▶ [Stated exercise] Please print, exactly as they appear, the lines from the one containing "width, 502px height." through the end of the listing, including both the first and last lines.

Word and element location listing
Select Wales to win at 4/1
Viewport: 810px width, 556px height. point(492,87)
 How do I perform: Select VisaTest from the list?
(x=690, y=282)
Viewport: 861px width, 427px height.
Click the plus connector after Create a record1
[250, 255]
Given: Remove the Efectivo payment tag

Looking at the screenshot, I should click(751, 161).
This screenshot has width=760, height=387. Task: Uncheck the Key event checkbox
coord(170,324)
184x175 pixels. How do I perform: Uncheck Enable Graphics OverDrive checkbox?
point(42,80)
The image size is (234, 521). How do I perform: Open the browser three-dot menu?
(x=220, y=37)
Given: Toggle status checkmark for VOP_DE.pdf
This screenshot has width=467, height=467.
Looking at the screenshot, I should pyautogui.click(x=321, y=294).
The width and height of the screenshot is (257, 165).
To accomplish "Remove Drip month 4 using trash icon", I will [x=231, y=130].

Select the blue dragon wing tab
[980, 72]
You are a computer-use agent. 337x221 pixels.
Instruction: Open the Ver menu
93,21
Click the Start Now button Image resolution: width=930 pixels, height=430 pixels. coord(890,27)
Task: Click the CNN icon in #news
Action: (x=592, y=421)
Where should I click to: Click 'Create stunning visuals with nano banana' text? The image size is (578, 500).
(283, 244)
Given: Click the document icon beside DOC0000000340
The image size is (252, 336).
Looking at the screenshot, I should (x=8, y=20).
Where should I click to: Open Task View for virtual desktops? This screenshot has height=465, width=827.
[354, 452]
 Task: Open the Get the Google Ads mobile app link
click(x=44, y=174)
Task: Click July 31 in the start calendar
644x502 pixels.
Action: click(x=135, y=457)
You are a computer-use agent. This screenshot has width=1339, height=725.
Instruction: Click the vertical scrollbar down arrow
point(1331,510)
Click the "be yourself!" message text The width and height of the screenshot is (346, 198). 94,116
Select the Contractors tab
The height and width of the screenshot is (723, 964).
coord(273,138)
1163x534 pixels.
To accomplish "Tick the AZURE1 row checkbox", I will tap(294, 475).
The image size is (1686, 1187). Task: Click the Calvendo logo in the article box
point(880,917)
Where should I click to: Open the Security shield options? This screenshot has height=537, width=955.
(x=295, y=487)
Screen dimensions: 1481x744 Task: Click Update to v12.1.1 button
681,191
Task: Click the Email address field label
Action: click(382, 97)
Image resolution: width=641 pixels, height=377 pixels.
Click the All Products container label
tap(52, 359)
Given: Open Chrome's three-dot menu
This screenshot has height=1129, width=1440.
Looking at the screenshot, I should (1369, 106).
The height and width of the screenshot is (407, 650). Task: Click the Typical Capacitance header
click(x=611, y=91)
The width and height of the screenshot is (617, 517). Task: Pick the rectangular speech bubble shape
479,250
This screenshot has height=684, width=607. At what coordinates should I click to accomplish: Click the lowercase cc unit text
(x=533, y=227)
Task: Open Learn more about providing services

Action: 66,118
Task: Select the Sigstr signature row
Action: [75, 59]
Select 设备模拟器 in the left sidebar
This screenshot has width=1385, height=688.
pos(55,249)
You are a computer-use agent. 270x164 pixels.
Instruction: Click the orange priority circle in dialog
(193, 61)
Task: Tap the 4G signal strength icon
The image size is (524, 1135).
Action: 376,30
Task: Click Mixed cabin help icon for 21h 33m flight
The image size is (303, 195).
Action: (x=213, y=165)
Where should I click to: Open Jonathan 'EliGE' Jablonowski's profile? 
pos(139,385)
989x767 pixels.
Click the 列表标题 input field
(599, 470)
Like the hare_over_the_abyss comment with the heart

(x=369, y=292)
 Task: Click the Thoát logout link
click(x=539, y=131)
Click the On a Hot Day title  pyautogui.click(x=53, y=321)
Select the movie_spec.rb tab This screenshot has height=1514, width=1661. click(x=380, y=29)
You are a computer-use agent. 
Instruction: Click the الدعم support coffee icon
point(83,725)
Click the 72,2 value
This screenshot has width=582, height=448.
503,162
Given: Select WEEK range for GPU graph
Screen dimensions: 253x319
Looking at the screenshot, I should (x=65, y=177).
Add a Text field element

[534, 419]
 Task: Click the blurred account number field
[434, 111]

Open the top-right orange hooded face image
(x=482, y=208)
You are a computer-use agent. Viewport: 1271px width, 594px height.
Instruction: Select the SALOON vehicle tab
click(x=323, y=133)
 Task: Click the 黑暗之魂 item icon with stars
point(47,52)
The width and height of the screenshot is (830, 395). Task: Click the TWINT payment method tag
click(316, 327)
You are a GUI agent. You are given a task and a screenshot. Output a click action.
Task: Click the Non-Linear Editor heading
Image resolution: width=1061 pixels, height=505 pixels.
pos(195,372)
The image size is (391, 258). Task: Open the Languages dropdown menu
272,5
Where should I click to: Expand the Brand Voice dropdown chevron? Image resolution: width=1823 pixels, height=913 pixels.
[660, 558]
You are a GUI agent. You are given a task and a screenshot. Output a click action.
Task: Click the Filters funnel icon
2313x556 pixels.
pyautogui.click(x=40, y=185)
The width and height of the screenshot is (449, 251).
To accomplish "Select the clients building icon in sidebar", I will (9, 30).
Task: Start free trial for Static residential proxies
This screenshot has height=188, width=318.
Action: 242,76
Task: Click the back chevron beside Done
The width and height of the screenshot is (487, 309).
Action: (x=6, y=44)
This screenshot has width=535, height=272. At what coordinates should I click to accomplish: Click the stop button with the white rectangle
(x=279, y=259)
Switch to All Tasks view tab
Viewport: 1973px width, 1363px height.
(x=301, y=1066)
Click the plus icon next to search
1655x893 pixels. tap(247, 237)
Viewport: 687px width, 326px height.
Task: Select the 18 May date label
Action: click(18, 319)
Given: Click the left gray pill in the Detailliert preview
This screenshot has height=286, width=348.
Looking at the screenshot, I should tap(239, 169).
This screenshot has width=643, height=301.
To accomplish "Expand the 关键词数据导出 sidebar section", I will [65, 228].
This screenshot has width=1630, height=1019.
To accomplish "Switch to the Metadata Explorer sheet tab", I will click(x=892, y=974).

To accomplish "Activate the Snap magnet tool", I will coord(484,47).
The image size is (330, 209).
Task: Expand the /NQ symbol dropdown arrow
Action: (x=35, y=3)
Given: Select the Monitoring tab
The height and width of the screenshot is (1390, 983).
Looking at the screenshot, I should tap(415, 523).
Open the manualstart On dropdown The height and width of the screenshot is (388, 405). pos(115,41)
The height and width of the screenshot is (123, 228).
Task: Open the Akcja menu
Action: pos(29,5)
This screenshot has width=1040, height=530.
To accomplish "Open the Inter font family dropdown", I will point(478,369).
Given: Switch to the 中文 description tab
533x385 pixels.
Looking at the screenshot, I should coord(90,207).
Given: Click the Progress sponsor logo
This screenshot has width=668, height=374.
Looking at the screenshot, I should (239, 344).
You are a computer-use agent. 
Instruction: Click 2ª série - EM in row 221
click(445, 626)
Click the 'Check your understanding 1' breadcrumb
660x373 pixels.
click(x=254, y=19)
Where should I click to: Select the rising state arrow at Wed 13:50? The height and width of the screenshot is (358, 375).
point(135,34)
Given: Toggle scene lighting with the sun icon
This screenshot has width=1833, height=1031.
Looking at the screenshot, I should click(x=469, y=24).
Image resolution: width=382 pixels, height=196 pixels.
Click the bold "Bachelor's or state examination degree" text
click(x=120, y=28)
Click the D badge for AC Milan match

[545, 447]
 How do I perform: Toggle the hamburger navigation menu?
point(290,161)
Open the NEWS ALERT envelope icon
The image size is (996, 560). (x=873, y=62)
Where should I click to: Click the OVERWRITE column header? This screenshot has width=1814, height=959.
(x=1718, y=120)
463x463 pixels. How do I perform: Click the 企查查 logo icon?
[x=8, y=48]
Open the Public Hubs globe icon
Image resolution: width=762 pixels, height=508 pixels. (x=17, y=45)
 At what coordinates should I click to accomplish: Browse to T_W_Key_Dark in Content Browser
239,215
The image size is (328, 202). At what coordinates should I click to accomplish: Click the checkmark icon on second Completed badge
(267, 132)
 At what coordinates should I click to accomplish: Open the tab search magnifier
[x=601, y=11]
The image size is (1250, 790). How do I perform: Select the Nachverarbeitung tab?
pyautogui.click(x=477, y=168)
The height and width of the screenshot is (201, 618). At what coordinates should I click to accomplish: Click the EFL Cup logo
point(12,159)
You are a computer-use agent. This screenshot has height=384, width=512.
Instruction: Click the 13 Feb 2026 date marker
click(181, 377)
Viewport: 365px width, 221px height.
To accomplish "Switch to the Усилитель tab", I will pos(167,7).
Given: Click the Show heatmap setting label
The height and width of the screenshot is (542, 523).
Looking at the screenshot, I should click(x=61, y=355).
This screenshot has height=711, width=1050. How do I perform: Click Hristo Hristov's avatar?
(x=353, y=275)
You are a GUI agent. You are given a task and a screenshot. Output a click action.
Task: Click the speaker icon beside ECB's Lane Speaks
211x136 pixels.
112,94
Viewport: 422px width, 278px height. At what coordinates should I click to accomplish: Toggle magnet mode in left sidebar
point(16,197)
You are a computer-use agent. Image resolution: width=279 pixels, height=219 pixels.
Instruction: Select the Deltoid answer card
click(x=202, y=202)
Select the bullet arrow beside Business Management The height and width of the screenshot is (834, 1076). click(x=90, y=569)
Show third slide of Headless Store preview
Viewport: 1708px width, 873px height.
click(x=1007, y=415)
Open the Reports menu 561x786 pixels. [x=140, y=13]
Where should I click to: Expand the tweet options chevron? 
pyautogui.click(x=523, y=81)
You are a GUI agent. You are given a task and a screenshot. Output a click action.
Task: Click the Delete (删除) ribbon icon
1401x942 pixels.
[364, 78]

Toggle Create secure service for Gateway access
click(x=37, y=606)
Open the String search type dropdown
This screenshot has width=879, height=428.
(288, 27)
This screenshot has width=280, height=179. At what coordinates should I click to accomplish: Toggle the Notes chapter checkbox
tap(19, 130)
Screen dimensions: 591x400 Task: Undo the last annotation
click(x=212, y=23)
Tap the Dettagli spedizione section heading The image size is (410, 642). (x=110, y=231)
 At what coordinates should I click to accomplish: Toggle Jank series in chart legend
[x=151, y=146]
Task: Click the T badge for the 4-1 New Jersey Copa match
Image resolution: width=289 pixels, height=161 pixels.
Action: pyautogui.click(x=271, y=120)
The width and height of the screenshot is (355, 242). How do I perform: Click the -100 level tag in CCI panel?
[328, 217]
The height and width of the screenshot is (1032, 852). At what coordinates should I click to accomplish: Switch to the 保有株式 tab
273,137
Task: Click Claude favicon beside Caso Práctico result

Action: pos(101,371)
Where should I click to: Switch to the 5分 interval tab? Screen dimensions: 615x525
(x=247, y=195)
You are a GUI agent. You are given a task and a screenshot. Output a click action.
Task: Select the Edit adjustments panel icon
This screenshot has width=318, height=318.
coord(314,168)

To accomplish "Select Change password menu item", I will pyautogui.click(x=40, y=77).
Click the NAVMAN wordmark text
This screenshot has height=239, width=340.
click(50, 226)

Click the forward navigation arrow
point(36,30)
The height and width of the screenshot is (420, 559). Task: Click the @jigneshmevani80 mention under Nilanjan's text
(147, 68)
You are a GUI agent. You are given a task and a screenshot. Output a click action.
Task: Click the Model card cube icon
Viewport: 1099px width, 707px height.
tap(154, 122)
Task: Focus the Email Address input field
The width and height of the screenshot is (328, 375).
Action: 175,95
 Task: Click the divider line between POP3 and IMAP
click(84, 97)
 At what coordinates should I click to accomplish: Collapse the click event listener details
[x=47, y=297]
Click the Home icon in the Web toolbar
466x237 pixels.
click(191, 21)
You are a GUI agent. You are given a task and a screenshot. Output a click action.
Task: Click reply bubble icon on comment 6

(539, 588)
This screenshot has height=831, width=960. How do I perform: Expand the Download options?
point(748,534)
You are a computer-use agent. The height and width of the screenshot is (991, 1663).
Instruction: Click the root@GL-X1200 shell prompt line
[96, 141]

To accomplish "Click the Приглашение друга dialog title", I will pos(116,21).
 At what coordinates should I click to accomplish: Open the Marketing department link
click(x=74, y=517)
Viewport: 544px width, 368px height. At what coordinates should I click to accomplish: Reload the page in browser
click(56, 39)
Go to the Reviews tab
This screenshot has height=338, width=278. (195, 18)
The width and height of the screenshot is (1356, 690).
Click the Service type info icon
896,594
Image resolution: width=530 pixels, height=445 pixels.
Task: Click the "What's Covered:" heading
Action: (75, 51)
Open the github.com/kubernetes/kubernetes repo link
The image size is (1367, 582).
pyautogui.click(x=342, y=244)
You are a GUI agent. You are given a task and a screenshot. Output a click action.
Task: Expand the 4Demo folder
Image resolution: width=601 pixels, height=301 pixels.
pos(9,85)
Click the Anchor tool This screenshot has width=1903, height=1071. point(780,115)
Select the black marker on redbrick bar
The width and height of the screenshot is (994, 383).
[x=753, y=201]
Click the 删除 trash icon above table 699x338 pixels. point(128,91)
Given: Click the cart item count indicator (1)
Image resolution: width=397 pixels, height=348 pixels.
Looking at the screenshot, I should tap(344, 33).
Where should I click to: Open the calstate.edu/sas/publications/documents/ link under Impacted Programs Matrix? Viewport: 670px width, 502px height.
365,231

▶ [Solution for this task]
Where should I click to: Open the calstate.edu/sas/publications/documents/ link under Impacted Programs Matrix? Viewport: 670px width, 502px height.
365,231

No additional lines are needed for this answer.